With the notable exception of Eileen Farrell, most other classical singers who have attempted to sing in other genres have met with artistic or commercial disaster, unable to shake either the classical idiom or the sense that they had gone “slumming” by dipping into another style unworthy of those who grace the high altar of classical music.
Singing jazz, standards and pop is nothing new for Fleming, however. While she was still an undergrad at the State University of New York at Potsdam singing jazz at a bar off-campus, the vocalist was invited out on tour by Illinois Jacquet.
“I haven’t sung jazz since my student days, but I listen to it constantly,” Fleming says. “It’s part of who I am, and always has been.” (Indeed, during a chat we had last year, the singer raved about Kurt Elling’s latest album and the mixing sessions she had just sat in on for Paul Motian’s ECM release I Have the Room Above Her with Frisell and Joe Lovano.) The same week of the Joe’s Pub performances, Fleming also gave the world premiere of two new song cycles by Brad Mehldau at Carnegie’s Zankel Hall.

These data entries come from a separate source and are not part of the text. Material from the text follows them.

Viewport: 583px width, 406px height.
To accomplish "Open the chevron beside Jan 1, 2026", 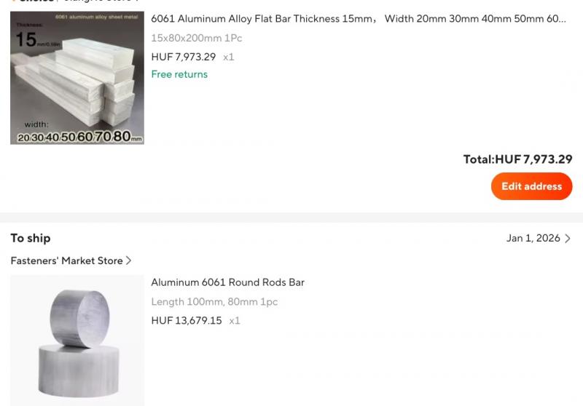I will (x=568, y=238).
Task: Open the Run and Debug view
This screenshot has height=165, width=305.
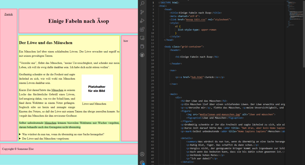Action: coord(142,21)
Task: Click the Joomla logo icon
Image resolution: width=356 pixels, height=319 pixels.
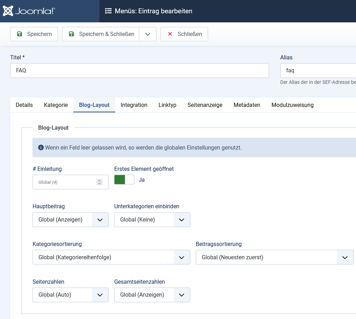Action: coord(8,11)
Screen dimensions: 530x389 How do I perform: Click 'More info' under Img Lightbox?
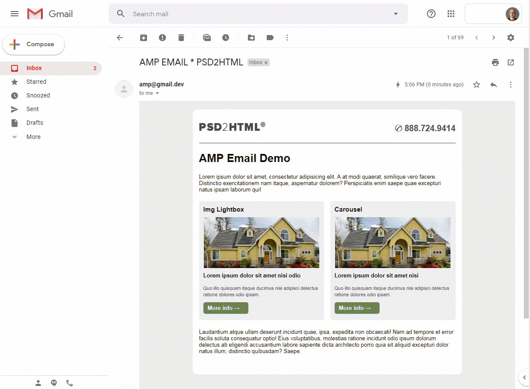pos(225,308)
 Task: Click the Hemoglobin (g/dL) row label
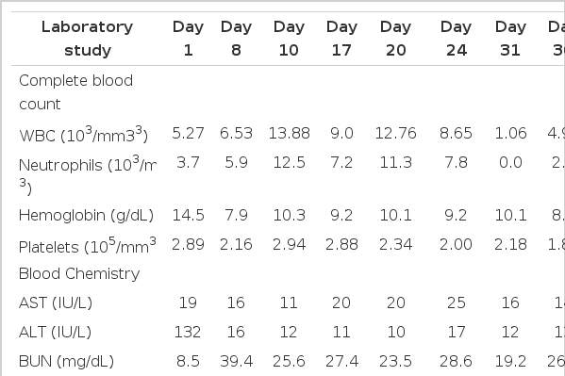(x=86, y=216)
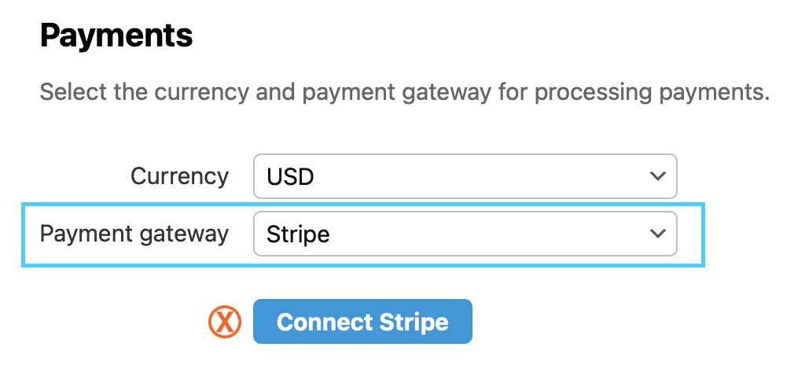Click the "Currency" field label
805x369 pixels.
[x=179, y=176]
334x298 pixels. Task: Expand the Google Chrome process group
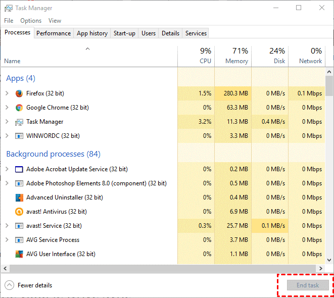pos(7,108)
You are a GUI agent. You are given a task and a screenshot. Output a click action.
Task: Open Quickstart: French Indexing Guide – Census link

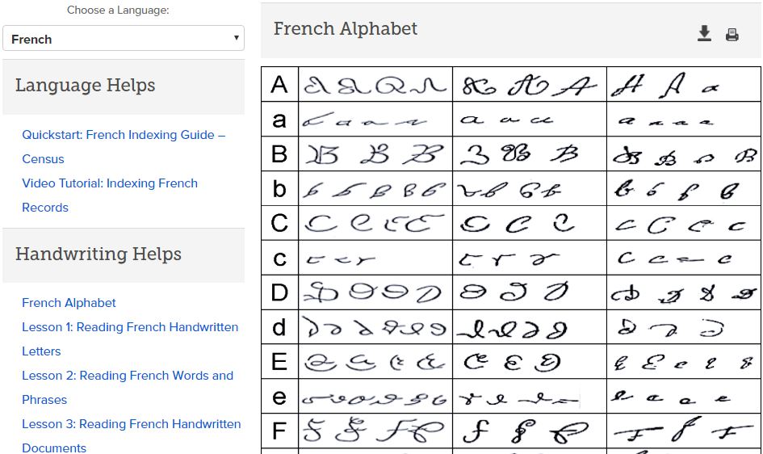124,146
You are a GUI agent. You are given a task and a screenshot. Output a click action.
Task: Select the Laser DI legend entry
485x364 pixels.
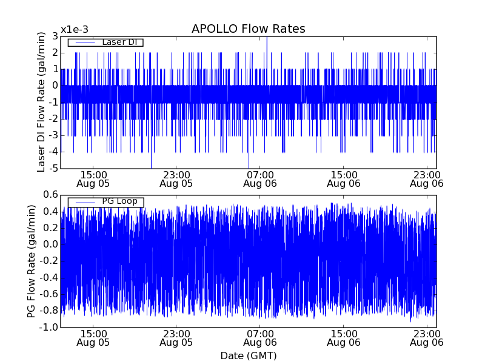(x=118, y=42)
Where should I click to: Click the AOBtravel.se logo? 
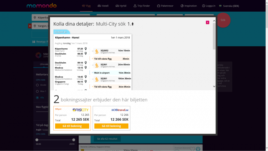pyautogui.click(x=120, y=110)
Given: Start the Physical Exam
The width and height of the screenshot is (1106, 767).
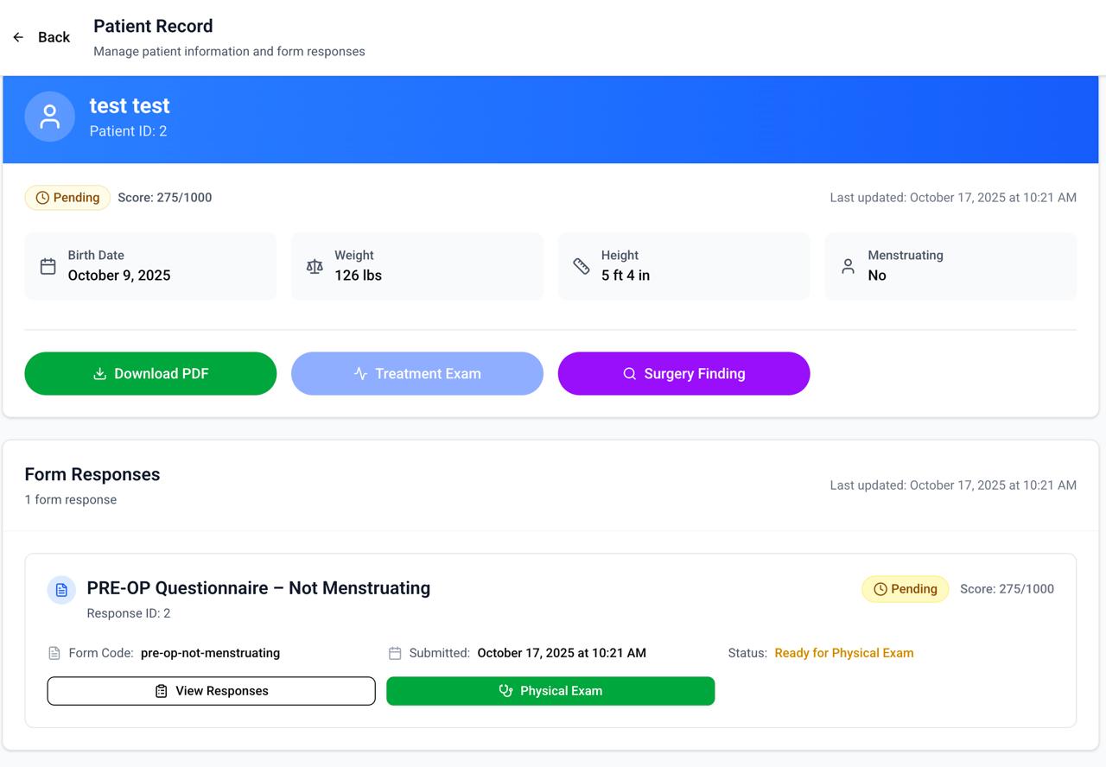Looking at the screenshot, I should pyautogui.click(x=550, y=691).
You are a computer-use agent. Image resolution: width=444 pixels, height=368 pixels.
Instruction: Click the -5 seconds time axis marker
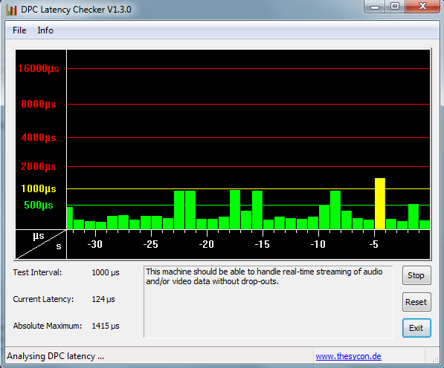point(374,244)
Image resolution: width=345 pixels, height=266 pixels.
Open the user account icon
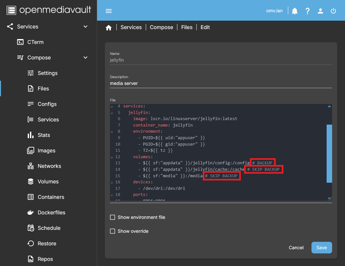click(x=320, y=11)
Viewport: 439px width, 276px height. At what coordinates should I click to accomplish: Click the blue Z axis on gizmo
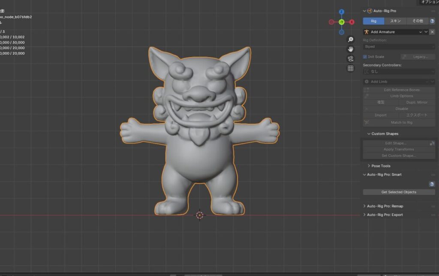(342, 12)
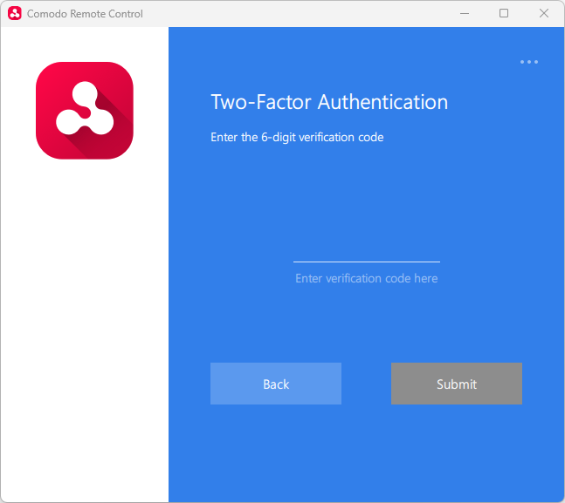Click the blank blue space above the input line
The width and height of the screenshot is (565, 503).
coord(366,201)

Named after the Dietz-Schwartz tune that opens the album, Haunted Heart ranges over a broad array of repertoire. Aided by Hersch’s impeccable settings, Fleming lets her omnivorous musical tastes dictate her song selection. “These were intuitive choices,” Fleming says. Yet a spark of some deeper connection links many of her choices: for example, the stunning and absolutely gorgeous pairing of an excerpt from Alban Berg’s opera Wozzeck and Lionel Hampton’s “The Midnight Sun,” bridged by an improvisation by Hersch.
“I was sitting in the audience at the Metropolitan Opera, listening to Wozzeck,” Fleming recalls, “and I heard in Berg’s writing jazz harmonies that were almost like Bill Evans’. And the Berg and the Hampton song share images of blood and the moon, too.”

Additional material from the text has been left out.